Saved entries:
········

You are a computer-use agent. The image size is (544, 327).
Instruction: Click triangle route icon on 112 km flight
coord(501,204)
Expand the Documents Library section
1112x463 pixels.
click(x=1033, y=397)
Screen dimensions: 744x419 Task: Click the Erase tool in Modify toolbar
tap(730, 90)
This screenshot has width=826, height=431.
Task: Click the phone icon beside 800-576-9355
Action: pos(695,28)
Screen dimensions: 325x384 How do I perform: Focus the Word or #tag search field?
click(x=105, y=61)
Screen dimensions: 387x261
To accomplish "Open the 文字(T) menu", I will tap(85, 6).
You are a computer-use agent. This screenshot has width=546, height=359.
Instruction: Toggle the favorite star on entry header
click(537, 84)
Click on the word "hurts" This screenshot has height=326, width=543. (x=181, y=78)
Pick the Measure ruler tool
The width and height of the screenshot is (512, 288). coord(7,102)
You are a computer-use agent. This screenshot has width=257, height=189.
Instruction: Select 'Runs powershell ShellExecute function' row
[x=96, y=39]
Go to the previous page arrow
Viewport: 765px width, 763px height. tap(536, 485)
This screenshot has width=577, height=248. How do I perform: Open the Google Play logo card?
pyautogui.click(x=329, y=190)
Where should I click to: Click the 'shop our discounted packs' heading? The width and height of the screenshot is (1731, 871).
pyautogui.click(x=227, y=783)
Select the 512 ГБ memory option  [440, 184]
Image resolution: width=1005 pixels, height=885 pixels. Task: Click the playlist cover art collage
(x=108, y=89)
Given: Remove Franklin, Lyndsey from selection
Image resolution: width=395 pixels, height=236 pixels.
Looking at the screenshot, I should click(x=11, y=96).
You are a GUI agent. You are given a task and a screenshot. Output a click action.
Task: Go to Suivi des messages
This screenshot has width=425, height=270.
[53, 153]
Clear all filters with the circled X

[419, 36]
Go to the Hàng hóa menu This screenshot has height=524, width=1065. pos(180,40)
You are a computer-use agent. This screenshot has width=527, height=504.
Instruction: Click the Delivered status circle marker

········

Problem. Repeat the data exactly. Omit nothing.

Answer box.
You are a computer-use agent. The image size is (544, 327).
Instruction: Click triangle route icon on 112 km flight
coord(501,204)
Expand the Documents Library section
1112x463 pixels.
click(x=1033, y=397)
Screen dimensions: 744x419 Task: Click the Erase tool in Modify toolbar
tap(730, 90)
This screenshot has width=826, height=431.
Task: Click the phone icon beside 800-576-9355
Action: pos(695,28)
Screen dimensions: 325x384 How do I perform: Focus the Word or #tag search field?
click(x=105, y=61)
Screen dimensions: 387x261
To accomplish "Open the 文字(T) menu", I will tap(85, 6).
You are a computer-use agent. This screenshot has width=546, height=359.
Instruction: Toggle the favorite star on entry header
click(537, 84)
Click on the word "hurts" This screenshot has height=326, width=543. (x=181, y=78)
Pick the Measure ruler tool
The width and height of the screenshot is (512, 288). coord(7,102)
You are a computer-use agent. This screenshot has width=257, height=189.
Instruction: Select 'Runs powershell ShellExecute function' row
[x=96, y=39]
Go to the previous page arrow
Viewport: 765px width, 763px height. tap(536, 485)
This screenshot has width=577, height=248. How do I perform: Open the Google Play logo card?
pyautogui.click(x=329, y=190)
Where should I click to: Click the 'shop our discounted packs' heading? The width and height of the screenshot is (1731, 871).
pyautogui.click(x=227, y=783)
Select the 512 ГБ memory option  [440, 184]
Image resolution: width=1005 pixels, height=885 pixels. Task: Click the playlist cover art collage
(x=108, y=89)
Given: Remove Franklin, Lyndsey from selection
Image resolution: width=395 pixels, height=236 pixels.
Looking at the screenshot, I should click(x=11, y=96).
You are a GUI agent. You are given a task and a screenshot. Output a click action.
Task: Go to Suivi des messages
This screenshot has width=425, height=270.
[53, 153]
Clear all filters with the circled X

[419, 36]
Go to the Hàng hóa menu This screenshot has height=524, width=1065. pos(180,40)
You are a computer-use agent. This screenshot has width=527, height=504.
Instruction: Click the Delivered status circle marker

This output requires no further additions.